== Фрагмент текста ==

Изобретая традицию: Современная русско-еврейская литература - [103]
Он, кажется, снился мне еще в колыбели – задолго до того, как я впервые увидел его наяву; задолго до того, как в сорок пятом он принял меня в свои кровоточащие, задымленные войной объятья; задолго, как в нем вырос могильный холмик […] под ним нашла (нашла ли?) успокоение моя мама [Канович 2002: 157].
Топография города вбирает целый ряд поэтических топосов идишского еврейства. Основным приемом поэтизации служит отождествление бедности, труда и быта евреев в межвоенный период со священными атрибутами еврейской религиозности и библейского прошлого народа Израиля. Каждый булыжник виленских мостовых подобен «обломку Моисеевой скрижали»; рыночные «…торговцы напоминали древних пророков: на ветру развевались их седые космы; глаза горели», а выкрики звучали подобно псалмам; уличная детвора носила царские имена: Юдифь, Руфь, Соломон, Давид; а «от картофельной бабки пахло […] жертвенниками, разложенными на вершинах Иудейских гор» [Там же: 157–158]. Такое сближение противоположных регистров – земного и священного – отсылает к практике сакрализации бедности у евреев местечек и к святости простой, благочестивой жизни. В культуре, приведшей к расцвету хасидизма, разные уровни жизни меняются местами, божественное проявляет себя в малом.

== Собранный материал ==

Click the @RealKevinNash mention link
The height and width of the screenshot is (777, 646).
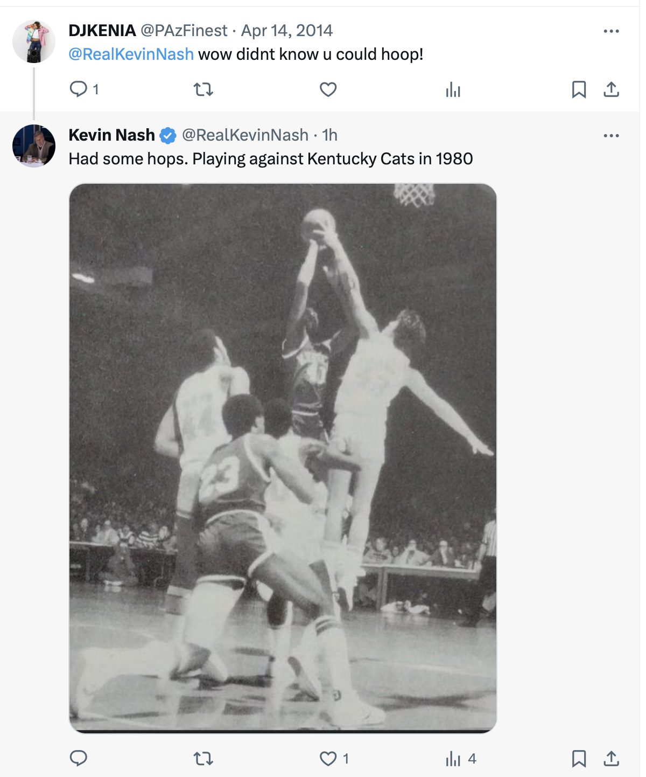point(131,54)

== Задания ==
a. Чему во фрагменте о русско-еврейской литературе уподоблен каждый булыжник виленских мостовых?
b. Продолжите фрагмент о русско-еврейской литературе, начав сразу после его последнего предложения.

== Ответы по порядку ==
a. Обломку Моисеевой скрижали.

b.
Освящены и еврейские страдания – мотив, отсылающий к опыту изгнания и описывающий жизнь евреев диаспоры в категориях ожидания, надежды и смирения: «Мне снились его улицы и переулки, узенькие, как веревки, на которых веками сушилось еврейское белье – не просыхающее от пролитых слез, засиненное синькой несбывшихся надежд» [Там же: 157]. И это тоже помещает Вильно в контекст коллективного мифа и запечатленных в Торе нарративов о судьбе избранного народа и завета памяти. Так исконные надежды на искупление формируют «образ Города городов, еврейского острова в бурном океане ненависти и чужести» [Там же: 159].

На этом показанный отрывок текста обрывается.